W skład systemu PowerOcean wchodzą baterie (pojedyncza jednostka ma wymiary 680 x 424 x 183 mm i waży 65,6 kg), inwerter (waży 29,5 kg, a jego wymiary to 588 x 380 x 175 mm), a także jednostka montażowa wraz z podstawką umożliwiającą regulację wysokości montażu. System PowerOcean można montować zarówno wewnątrz, jak i na zewnątrz budynków.
Możliwość rozbudowania systemu PowerOcean
EcoFlow proponuje system pozwalający na uzyskanie niezależności energetycznej gospodarstwa domowego. Możliwość zadbania o swoje potrzeby energetyczne na własną rękę gwarantuje poczucie stabilności, nawet w obliczu katastrof klimatycznych.
PowerOcean można rozbudowywać (pozwala na łączenie do dziewięciu jednostek), począwszy od pojedynczej jednostki bateryjnej o mocy 3,3 kW i pojemności 5,1 kWh brutto. Maksymalnie można osiągnąć moc 29,7 kW i pojemność 45,9 kWh brutto. Producent oferuje 15-letnią gwarancję każdą jednostkę bateryjną. Baterie znajdujące się w systemie PowerOcean produkowane są przez chińskiego giganta w tym obszarze - firmę CATL.

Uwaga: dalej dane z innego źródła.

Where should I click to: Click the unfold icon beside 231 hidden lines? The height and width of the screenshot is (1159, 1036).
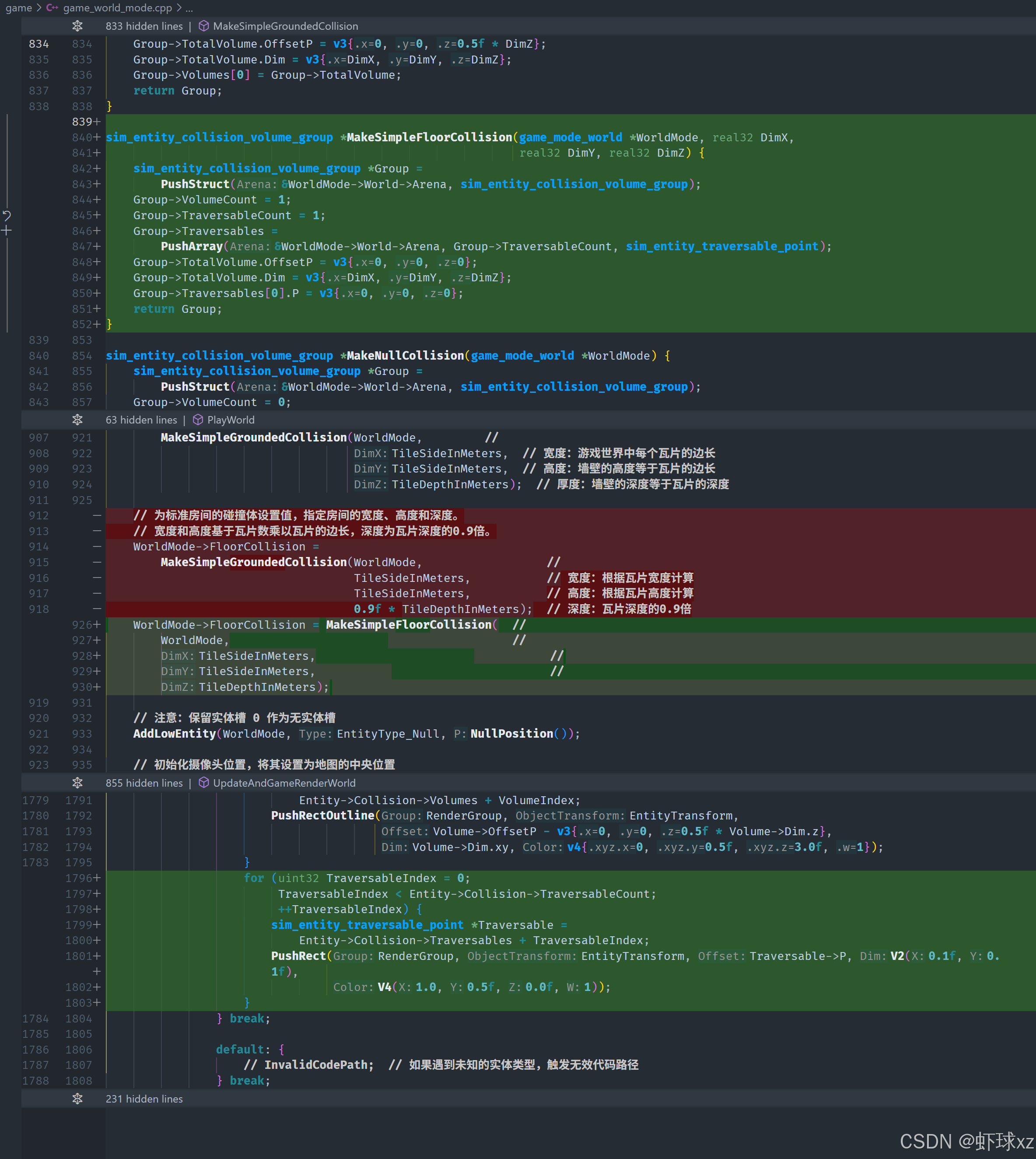[77, 1099]
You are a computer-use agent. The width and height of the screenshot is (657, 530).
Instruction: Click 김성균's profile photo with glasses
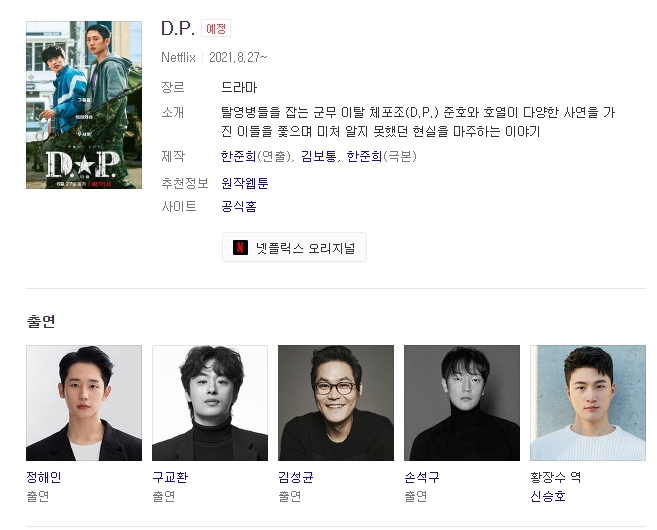point(336,403)
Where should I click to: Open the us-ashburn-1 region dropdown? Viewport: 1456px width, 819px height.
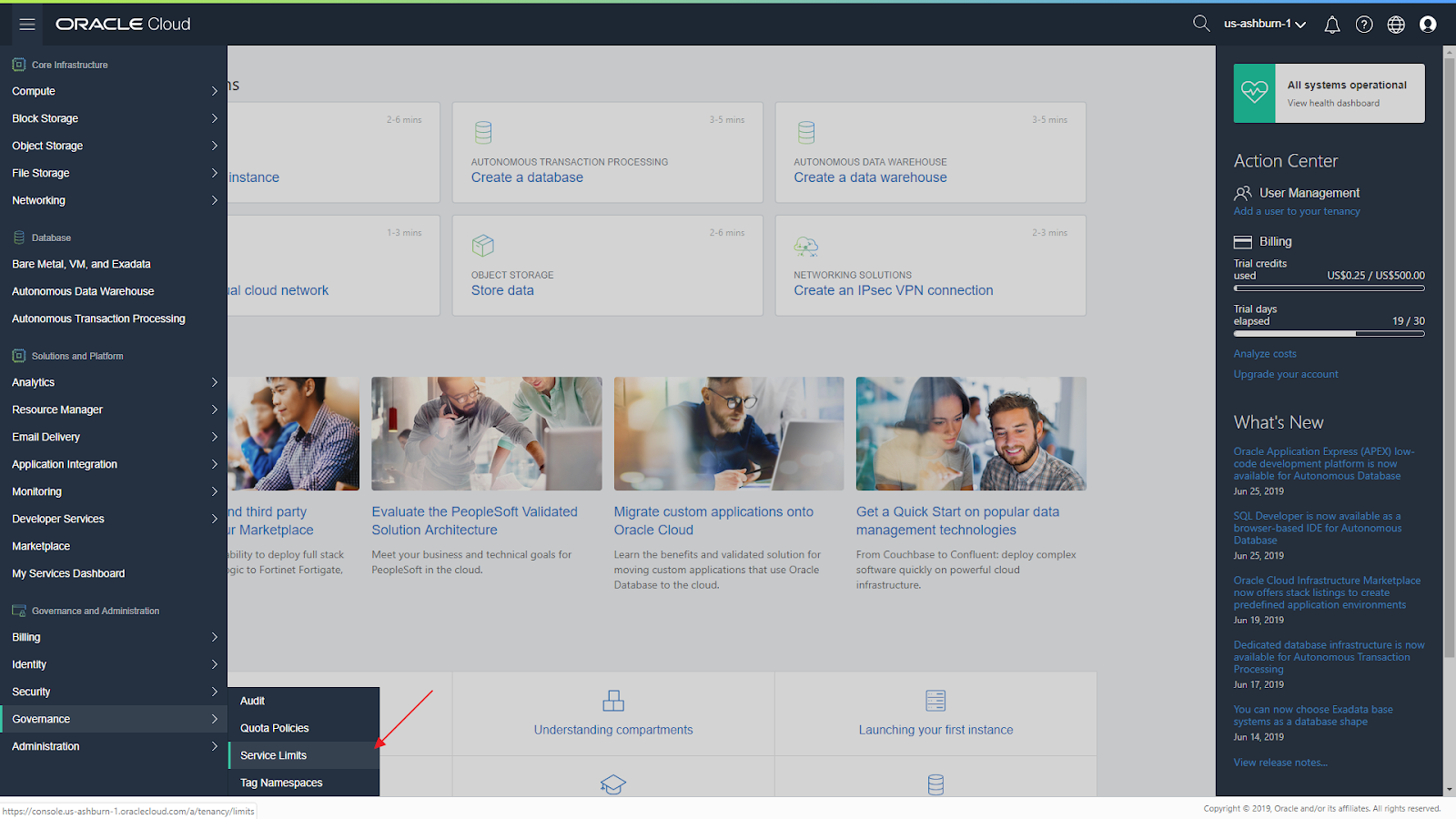[1264, 24]
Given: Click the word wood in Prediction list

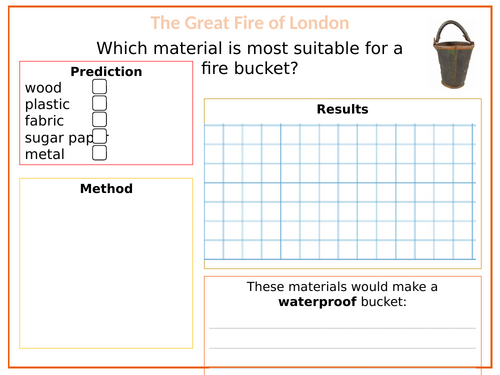Looking at the screenshot, I should (x=43, y=88).
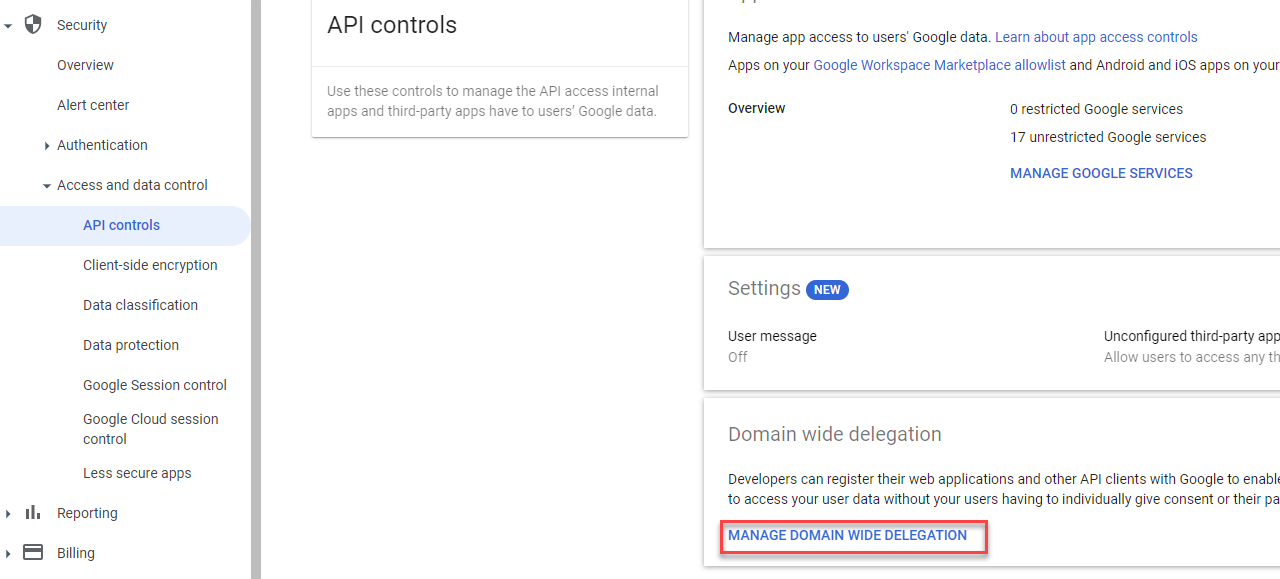This screenshot has width=1280, height=579.
Task: Open the Data protection page
Action: 130,345
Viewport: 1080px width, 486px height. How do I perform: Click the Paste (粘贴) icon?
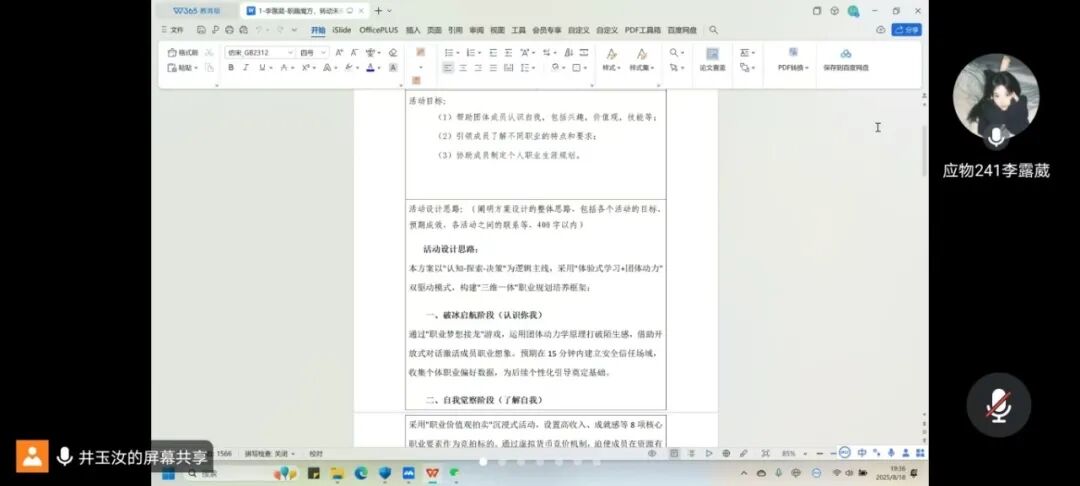click(x=172, y=68)
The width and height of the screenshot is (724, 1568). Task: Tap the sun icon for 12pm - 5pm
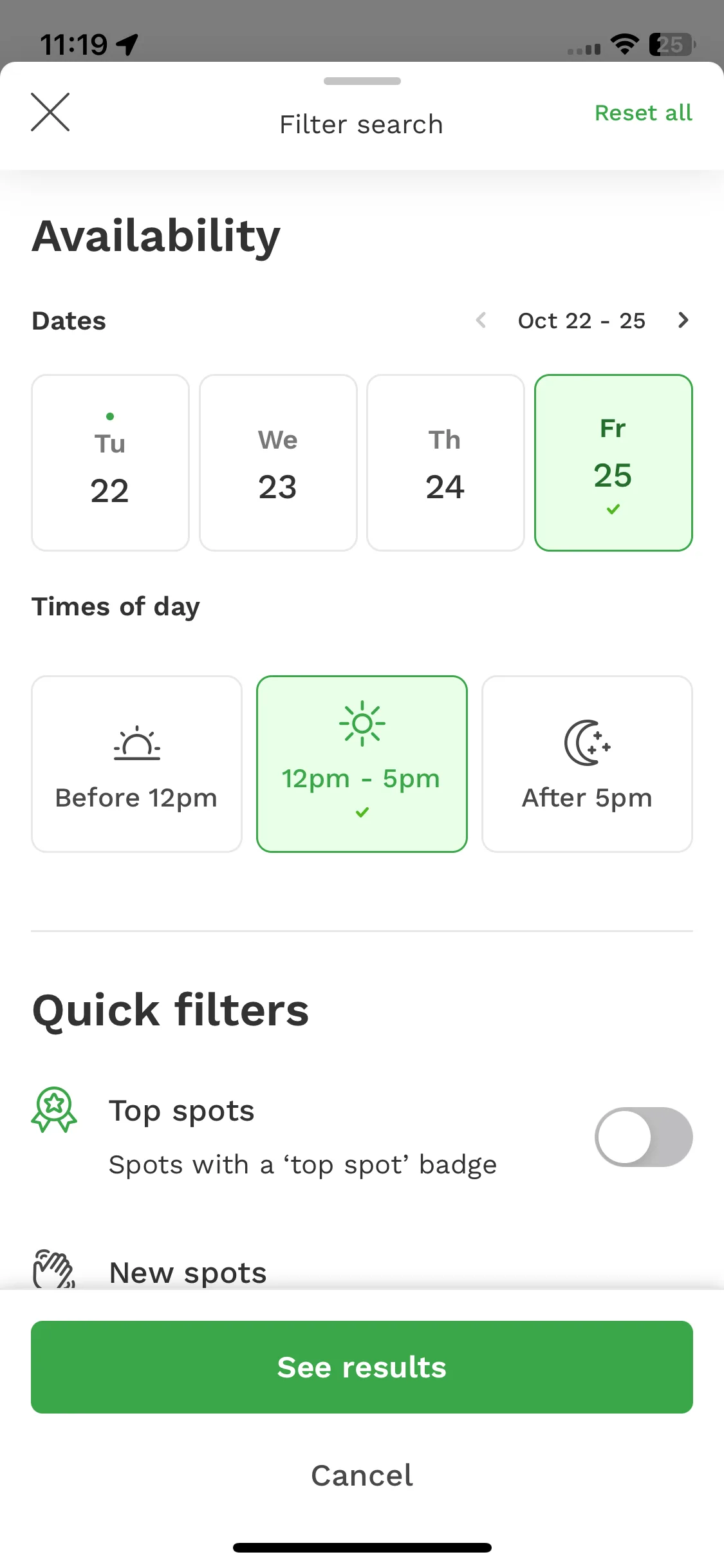[x=362, y=723]
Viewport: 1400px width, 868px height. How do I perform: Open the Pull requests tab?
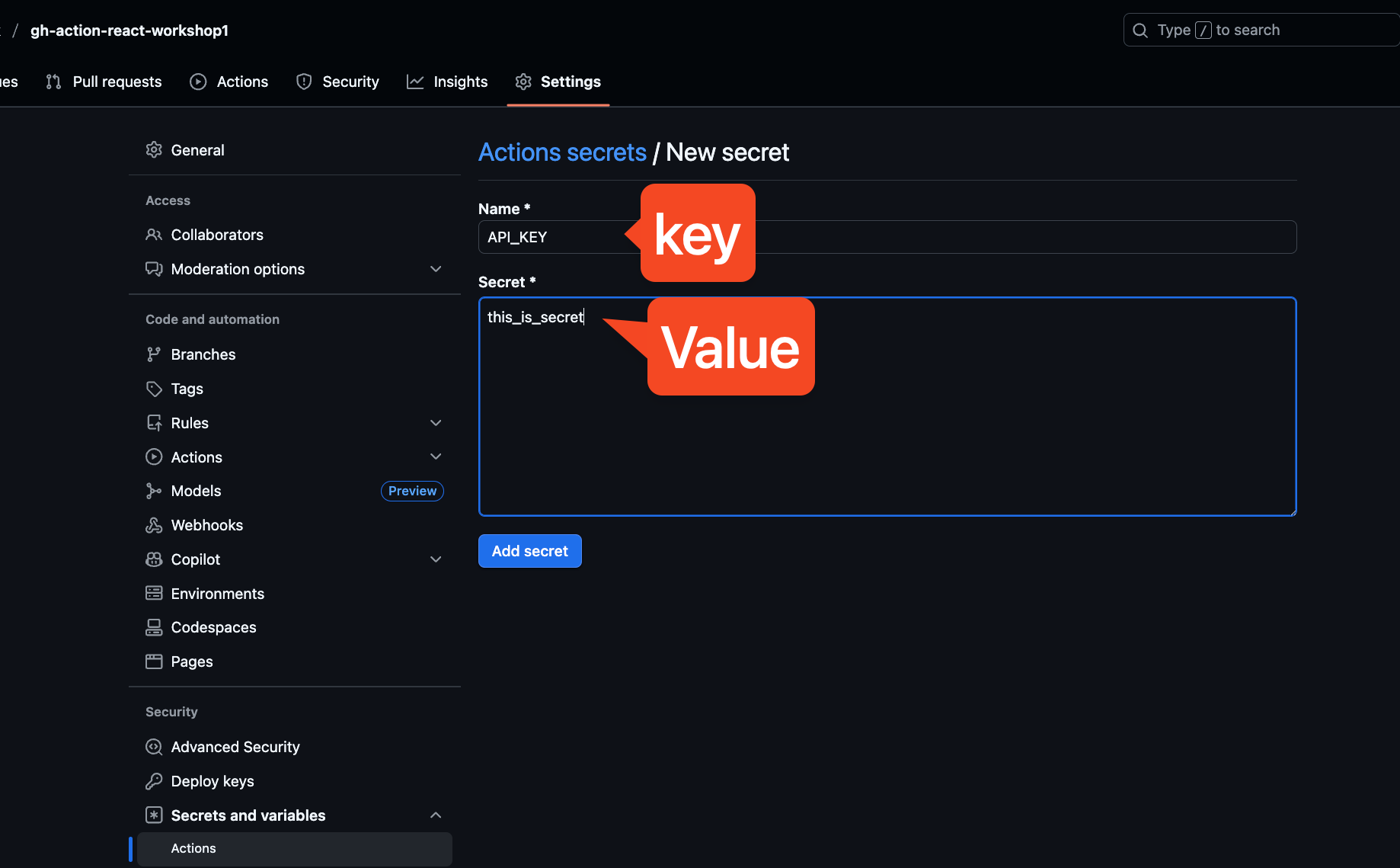pyautogui.click(x=104, y=82)
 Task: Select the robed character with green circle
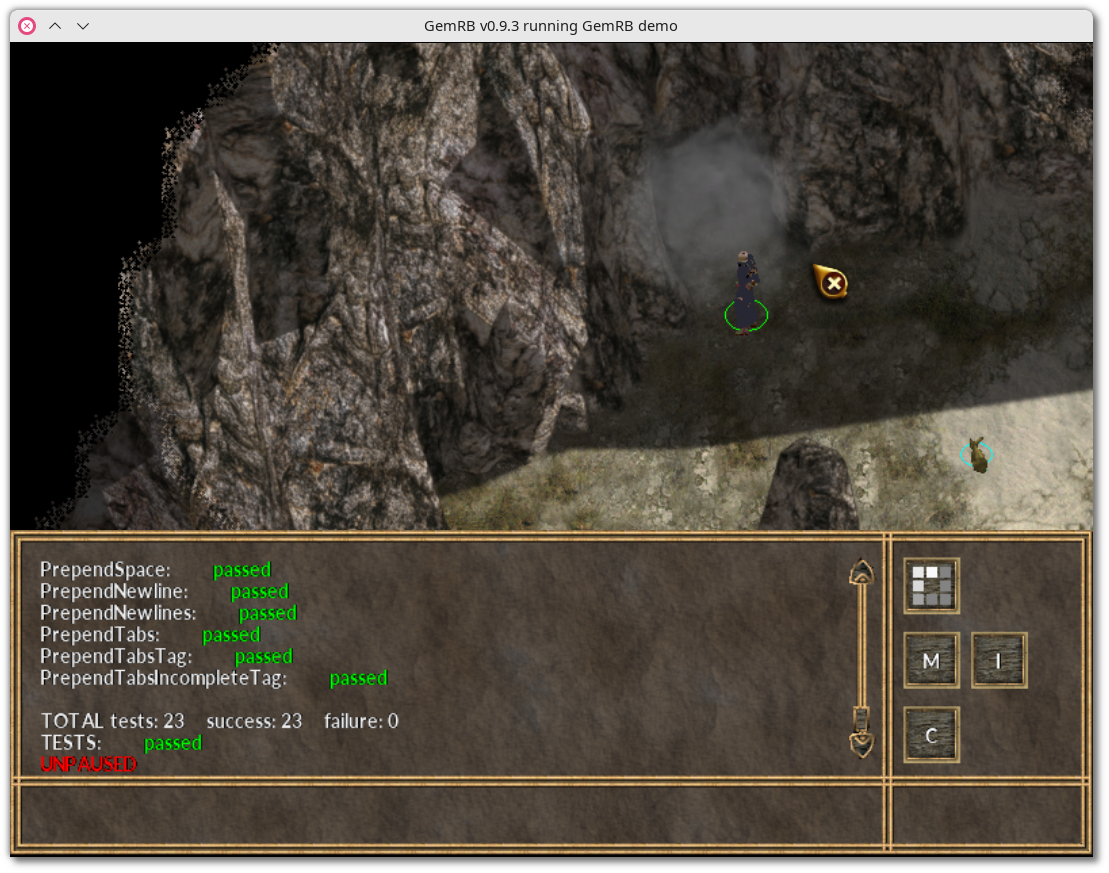pos(746,290)
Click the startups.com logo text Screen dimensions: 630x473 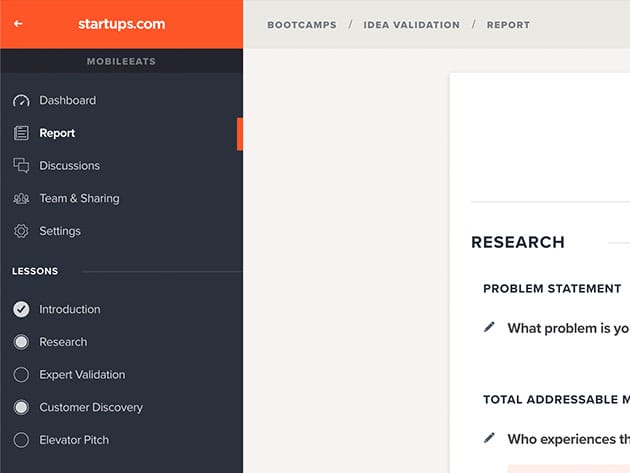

Rozwiązanie w postaci domowego magazynu energii tworzy bufor bezpieczeństwa, ponieważ uodparnia instalację OZE na wahania pogody. Niepewność aury to w przypadku źródeł odnawialnych spory problem.
Innowacyjne EcoFlow
PowerOcean jest dostępny w sprzedaży od końca maja i ma być dystrybuowany do różnych krajów Europy, począwszy od rynku niemieckiego. Co ciekawe, to nie jedyne innowacyjne rozwiązanie od EcoFlow, które trafiło ostatnio na rynek. Firma, mając na uwadze rosnące ceny energii i częste kryzysy energetyczne, zademonstrowała również PowerStream Balcony Solar System, czyli system fotowoltaiczny do montażu na balkonach. System pozwala zmagazynować nadwyżkę energii w przenośnej stacji zasilania, dzięki czemu można wykorzystać ją na „czarną godzinę”.